═════ Data extract ═════

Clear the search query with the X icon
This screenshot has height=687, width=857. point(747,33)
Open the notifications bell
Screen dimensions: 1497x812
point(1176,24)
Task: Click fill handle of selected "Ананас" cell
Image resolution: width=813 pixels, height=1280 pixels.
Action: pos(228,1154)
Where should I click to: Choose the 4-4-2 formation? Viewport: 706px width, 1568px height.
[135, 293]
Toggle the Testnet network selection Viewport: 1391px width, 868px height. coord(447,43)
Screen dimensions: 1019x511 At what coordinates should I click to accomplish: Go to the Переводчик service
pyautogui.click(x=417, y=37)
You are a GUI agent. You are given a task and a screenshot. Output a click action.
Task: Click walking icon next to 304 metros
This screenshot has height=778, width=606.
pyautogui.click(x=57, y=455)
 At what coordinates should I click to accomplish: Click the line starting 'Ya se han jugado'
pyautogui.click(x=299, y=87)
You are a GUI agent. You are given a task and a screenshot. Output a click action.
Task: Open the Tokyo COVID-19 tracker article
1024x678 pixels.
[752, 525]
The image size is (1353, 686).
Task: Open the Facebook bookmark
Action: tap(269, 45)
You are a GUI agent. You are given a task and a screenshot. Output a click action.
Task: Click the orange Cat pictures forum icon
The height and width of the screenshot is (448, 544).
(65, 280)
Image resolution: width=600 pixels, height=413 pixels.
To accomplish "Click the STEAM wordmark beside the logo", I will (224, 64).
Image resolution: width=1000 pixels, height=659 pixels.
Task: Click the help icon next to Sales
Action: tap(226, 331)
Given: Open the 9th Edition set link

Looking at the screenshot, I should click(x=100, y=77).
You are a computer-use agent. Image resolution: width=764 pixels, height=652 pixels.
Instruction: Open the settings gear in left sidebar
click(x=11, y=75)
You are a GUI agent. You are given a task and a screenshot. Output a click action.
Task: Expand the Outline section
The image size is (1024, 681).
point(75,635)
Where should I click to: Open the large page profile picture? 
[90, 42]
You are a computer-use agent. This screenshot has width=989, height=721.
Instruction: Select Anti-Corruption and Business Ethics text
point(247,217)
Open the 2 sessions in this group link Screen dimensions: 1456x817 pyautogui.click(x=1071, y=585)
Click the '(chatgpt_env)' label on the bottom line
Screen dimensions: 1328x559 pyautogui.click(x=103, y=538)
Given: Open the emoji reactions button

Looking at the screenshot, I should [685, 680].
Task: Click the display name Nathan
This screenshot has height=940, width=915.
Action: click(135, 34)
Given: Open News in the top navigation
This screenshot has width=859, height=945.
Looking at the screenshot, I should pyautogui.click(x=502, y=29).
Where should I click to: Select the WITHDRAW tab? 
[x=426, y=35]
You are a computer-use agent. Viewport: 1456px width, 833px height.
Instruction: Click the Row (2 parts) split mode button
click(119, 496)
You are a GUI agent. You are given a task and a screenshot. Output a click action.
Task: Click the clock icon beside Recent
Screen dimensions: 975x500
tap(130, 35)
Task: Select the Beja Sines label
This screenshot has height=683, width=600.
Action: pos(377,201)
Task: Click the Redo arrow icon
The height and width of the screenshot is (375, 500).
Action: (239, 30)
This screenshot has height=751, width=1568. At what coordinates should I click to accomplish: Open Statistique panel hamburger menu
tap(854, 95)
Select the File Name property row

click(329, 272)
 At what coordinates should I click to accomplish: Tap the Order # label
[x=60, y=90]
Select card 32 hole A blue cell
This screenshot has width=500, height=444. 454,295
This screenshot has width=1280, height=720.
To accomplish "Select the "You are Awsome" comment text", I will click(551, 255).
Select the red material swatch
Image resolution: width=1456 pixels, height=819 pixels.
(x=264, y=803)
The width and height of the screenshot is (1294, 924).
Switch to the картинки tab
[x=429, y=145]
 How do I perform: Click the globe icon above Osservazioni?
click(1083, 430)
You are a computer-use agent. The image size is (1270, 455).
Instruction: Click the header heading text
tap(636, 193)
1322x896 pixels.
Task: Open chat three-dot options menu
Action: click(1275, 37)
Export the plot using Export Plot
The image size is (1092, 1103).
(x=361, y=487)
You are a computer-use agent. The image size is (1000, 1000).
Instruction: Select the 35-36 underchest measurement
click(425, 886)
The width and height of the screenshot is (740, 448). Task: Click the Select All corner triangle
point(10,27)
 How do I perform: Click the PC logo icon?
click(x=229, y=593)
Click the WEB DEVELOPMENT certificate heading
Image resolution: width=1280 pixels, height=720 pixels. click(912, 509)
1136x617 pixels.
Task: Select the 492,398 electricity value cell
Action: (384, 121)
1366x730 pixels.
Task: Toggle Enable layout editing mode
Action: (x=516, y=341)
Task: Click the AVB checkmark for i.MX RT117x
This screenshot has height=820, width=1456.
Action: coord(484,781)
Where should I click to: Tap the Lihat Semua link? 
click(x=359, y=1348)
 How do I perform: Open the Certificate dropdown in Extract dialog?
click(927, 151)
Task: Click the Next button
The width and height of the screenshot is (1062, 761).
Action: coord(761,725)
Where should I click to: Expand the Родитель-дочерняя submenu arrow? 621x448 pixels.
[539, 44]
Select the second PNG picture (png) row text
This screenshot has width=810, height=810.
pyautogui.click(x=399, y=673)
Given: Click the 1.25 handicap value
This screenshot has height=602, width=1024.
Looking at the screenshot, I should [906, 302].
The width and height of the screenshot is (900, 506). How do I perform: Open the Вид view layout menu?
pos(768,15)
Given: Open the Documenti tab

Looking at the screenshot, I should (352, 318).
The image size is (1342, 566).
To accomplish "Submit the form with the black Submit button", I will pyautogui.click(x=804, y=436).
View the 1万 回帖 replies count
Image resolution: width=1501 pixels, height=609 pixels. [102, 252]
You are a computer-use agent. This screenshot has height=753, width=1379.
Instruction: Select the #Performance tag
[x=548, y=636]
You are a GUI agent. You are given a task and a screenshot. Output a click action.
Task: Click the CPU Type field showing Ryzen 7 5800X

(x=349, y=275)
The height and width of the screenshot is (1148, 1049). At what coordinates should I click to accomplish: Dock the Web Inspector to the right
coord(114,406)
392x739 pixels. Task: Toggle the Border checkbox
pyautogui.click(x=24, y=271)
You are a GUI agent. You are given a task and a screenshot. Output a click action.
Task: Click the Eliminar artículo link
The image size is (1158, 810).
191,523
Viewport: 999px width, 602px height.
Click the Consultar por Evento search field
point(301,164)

═════

Aim of the task: Each line above that contains the string "computer" should be identified and copied.

Reply:
You are a computer-use agent. Image resolution: width=764 pixels, height=652 pixels.
You are a computer-use agent. This screenshot has width=989, height=721.
You are a computer-use agent. Viewport: 1456px width, 833px height.
You are a computer-use agent. The image size is (1270, 455).
You are a computer-use agent. The image size is (1000, 1000).
You are a computer-use agent. This screenshot has height=753, width=1379.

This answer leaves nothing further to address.